Forty days into the US bombing campaign, Iran maintains control over the vital Strait of Hormuz.

Sandeep Unnithan

UPDATED: Apr 10, 2026 09:26 IST

An April 8 New York Times scoop reveals how US President Donald Trump premised his attack on Iran on faulty intelligence and improper assessments. The NYT describes presentations by Israeli Prime Minister Benjamin Netanyahu on how swiftly the US and Israel could cause a regime collapse in a weakened Iran.

This led to Trump’s decision to start the bombing of Iran on February 28. The US and Israel 40-day air war, killed Iranian Supreme Leader Ayatollah Ali Khamenei and destroyed much of its air force and navy.

Forty days later, the war remains inconclusive. The US has bombed 13,000 Iranian targets, but has seen Iran block the Strait of Hormuz, through which 20 per cent of the world’s oil and natural gas passes through.

Iran has not opened the global energy lifeline even after a shaky April 8 ceasefire— it has re-directed vessel traffic closer to its shores, between the islands of Qeshm and Larak.

#### [TASK DETAILS]
Reproduce the passage of the Iran war excerpt that opens with the words containing "Forty days into" and closes with "gas passes through.", substituting "Hormuz waterway" for every occurrence of "Strait of Hormuz".

#### [DATA LINES]
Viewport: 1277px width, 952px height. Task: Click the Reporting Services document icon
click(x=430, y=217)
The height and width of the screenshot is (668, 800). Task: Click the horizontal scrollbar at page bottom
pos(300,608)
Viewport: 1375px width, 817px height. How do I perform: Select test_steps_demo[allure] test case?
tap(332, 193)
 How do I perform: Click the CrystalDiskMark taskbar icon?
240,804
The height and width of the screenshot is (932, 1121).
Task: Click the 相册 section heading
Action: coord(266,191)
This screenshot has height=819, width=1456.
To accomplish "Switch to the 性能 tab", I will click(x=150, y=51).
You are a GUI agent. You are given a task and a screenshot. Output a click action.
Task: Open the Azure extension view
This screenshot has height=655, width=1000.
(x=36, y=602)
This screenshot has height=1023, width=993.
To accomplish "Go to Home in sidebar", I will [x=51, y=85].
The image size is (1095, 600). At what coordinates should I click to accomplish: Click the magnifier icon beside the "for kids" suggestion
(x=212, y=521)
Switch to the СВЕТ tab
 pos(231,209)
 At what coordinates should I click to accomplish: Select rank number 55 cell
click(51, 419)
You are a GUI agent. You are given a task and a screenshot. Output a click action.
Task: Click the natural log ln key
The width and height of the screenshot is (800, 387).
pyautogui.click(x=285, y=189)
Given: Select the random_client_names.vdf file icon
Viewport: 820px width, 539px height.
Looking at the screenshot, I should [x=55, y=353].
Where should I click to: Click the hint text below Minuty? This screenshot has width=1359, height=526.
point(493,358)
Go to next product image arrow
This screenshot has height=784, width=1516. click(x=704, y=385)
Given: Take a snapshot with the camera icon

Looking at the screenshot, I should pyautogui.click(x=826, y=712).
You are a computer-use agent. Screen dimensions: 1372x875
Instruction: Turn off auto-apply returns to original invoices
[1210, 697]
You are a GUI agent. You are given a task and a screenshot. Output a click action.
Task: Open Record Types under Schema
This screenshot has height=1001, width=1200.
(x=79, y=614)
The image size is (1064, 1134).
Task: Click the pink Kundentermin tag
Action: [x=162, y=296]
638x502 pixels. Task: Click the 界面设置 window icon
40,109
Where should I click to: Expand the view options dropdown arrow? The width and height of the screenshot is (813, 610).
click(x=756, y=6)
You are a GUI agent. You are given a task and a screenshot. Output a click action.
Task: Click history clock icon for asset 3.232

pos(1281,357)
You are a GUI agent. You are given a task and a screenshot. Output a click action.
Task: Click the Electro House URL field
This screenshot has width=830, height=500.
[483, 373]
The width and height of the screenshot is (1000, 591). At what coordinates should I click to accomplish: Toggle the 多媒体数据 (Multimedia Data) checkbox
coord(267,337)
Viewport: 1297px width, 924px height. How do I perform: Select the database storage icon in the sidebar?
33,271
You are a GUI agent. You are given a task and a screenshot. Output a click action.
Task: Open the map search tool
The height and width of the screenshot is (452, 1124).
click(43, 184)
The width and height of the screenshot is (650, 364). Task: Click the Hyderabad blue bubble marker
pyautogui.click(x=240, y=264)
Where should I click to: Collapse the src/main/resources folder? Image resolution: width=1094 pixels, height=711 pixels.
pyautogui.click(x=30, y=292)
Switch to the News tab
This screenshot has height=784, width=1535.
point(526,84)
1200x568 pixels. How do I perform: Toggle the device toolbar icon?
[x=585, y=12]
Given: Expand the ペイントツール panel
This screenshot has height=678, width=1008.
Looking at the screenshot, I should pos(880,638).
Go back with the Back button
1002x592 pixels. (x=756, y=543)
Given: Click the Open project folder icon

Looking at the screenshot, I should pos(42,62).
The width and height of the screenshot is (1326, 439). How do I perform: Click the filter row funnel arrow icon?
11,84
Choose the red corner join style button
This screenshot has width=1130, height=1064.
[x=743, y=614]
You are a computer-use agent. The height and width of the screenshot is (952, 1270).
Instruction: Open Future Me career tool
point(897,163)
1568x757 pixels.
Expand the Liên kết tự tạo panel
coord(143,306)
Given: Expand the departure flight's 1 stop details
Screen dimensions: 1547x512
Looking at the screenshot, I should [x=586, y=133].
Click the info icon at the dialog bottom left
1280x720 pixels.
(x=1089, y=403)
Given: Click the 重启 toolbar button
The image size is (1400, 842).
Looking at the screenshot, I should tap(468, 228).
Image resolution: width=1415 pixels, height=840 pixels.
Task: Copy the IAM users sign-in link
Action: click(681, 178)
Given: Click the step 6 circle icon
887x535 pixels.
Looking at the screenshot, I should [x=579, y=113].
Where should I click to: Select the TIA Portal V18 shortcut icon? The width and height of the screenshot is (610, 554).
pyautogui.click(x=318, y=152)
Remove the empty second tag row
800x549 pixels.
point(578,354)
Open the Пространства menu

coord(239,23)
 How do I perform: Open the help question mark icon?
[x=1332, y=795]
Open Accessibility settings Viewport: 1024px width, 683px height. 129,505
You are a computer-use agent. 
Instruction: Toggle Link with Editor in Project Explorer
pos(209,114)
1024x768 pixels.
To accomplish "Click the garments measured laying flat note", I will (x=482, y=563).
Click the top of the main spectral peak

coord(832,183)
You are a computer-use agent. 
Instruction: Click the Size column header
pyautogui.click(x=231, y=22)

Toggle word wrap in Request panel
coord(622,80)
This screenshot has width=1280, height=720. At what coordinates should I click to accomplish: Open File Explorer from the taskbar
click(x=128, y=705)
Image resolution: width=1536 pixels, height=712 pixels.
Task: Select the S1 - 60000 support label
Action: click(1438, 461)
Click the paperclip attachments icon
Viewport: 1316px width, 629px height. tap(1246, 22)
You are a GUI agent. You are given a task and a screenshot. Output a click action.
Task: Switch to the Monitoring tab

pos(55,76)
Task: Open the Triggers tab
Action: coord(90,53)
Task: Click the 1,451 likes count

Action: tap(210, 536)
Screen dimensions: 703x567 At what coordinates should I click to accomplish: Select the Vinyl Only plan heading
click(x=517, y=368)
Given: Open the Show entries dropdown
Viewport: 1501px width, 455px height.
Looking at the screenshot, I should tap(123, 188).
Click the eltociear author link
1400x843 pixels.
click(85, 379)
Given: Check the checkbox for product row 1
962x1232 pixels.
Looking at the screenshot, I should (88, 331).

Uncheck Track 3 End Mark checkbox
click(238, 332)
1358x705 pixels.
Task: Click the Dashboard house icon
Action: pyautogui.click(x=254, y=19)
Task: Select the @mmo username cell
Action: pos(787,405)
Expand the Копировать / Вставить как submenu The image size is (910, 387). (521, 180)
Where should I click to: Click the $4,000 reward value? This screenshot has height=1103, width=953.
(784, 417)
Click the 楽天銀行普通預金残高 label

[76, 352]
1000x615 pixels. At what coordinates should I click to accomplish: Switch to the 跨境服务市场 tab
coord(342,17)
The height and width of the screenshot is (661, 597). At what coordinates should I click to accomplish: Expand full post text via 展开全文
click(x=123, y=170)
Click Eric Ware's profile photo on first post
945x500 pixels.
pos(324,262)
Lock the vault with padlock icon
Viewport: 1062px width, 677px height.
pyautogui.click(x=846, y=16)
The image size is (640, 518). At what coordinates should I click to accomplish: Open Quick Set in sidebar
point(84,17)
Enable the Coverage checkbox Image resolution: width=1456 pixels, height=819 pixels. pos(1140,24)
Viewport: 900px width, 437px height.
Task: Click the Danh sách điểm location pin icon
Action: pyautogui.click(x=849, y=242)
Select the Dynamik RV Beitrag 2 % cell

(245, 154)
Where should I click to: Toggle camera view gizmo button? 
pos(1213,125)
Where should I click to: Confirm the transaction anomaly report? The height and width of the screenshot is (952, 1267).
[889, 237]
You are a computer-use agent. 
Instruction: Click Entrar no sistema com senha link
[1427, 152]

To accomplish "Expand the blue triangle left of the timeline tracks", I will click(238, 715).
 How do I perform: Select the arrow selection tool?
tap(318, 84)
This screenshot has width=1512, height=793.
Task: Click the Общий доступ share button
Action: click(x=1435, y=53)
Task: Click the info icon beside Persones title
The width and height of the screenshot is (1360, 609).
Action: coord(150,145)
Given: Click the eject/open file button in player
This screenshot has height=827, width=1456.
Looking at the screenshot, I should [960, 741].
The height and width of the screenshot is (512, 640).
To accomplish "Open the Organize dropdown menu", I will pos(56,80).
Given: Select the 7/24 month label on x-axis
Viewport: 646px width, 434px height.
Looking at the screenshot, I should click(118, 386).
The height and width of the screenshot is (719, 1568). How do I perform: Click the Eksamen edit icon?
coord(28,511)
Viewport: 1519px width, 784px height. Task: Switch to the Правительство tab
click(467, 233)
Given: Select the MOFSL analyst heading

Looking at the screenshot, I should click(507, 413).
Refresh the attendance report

#### [OUTPUT BELOW]
Forty days into the US bombing campaign, Iran maintains control over the vital Hormuz waterway.

Sandeep Unnithan

UPDATED: Apr 10, 2026 09:26 IST

An April 8 New York Times scoop reveals how US President Donald Trump premised his attack on Iran on faulty intelligence and improper assessments. The NYT describes presentations by Israeli Prime Minister Benjamin Netanyahu on how swiftly the US and Israel could cause a regime collapse in a weakened Iran.

This led to Trump’s decision to start the bombing of Iran on February 28. The US and Israel 40-day air war, killed Iranian Supreme Leader Ayatollah Ali Khamenei and destroyed much of its air force and navy.

Forty days later, the war remains inconclusive. The US has bombed 13,000 Iranian targets, but has seen Iran block the Hormuz waterway, through which 20 per cent of the world’s oil and natural gas passes through.